Paula Sophia Schonauer, LCSW, continues a serial memoir. If you haven’t read the earlier parts of this series, follow the links at the bottom of this page.


“To give someone a blessing is the most significant affirmation we can offer.”

Henri Nouwen


Near the end of 7th grade, Pastor Jon visited the classroom during our daily religion class. He wore his black suit with a clerical collar, but he had long hair for a pastor, a thick mustache. He looked a little like a clean-cut hippy, his manner flamboyant, his preaching dramatic, and he loved to sing the canticles in church, his booming voice resonating through the sanctuary, a performance rather than a prayer. His presence among us stirred some excitement. It was not common for one of the pastors to visit classrooms during school time. 

“I’m here to congratulate you for completing your journeys toward confirmation,” Pastor Jon boomed, raising his arms in a magnanimous gesture, an evangelical embrace. 

Most of the class had been participating in confirmation education during the school year, getting ready for our first Communion. A few of the students had belonged to different churches, Episcopal and Catholic, but the rest of us were set to become full members of Redeemer Lutheran Church, Missouri Synod, in Cuyahoga Falls, Ohio. 

Paula Sophia
Paula Sophia (provided)

At the time, I did not understand the difference between the churches. It seemed they all worshiped the same Jesus, said many of the same prayers, sang many of the same hymns, and they participated in the same rituals with some minor differences here and there. For example, an Episcopal Church I had once visited had one, big cup of wine which everyone sipped, the priest wiping the edge of the cup with a white cloth before offering it to the next person. When I visited a Catholic Church with one of my neighbors, the Seikel family across the street, they said the Lord’s Prayer like we did, but at the end, they did not say, “For Thine is the Kingdom, and the Power, and the Glory, forever and ever.” 

I remember continuing the prayer after everyone else had stopped. Mr. Seikel nudged my shoulder, and my words trailed off, ending with a feeble and embarrassed, “Amen.” I had no idea some churches were “conservative” while others were “liberal,” and I did not know that many in my church thought of the Catholic Church as an apostate institution. To me, a Christian was a Christian.

Pastor Jon began quizzing us about Bible facts, asking us to name the books of the Old Testament, the New Testament, the difference between the Patriarchs and the Prophets. Pretty much everyone could say the books of the Bible, a few were able to name the Patriarchs, even fewer the Prophets.
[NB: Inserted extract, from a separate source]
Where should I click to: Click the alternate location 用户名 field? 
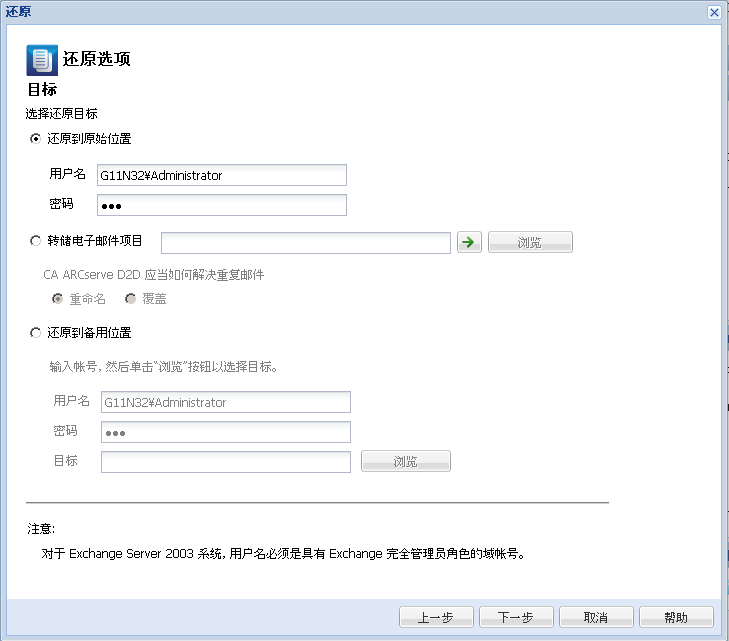pyautogui.click(x=225, y=402)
He asked us about the Covenant of God, about the Law, and the fulfillment of the Law. 

There was an awkward silence. I knew the answer, though, because I had pondered this concept when we had discussed it in Confirmation class weeks before. “Jesus is the fulfillment of the law,” I said. 

“Why?”

“Because he was the Lamb of God, and he died for our sins.”

“Very good.”

Pastor Jon focused on me, looking at me with a quizzical smile. I thought I could read his mind. Wasn’t I the kid who reported “no attendance” week after week when our teachers asked us about our participation in church and/or Sunday School? But that was never my fault. I would rather have gone to church most Sundays instead of babysitting my siblings while my parents overslept, watching Popeye cartoons on Channel 43 – the only cartoons on Sunday. I hated the humdrum of Sunday mornings, trying to keep my siblings quiet, the tension I felt while dreading the anger of my parents, especially Dad’s, if we did something to disturb them. 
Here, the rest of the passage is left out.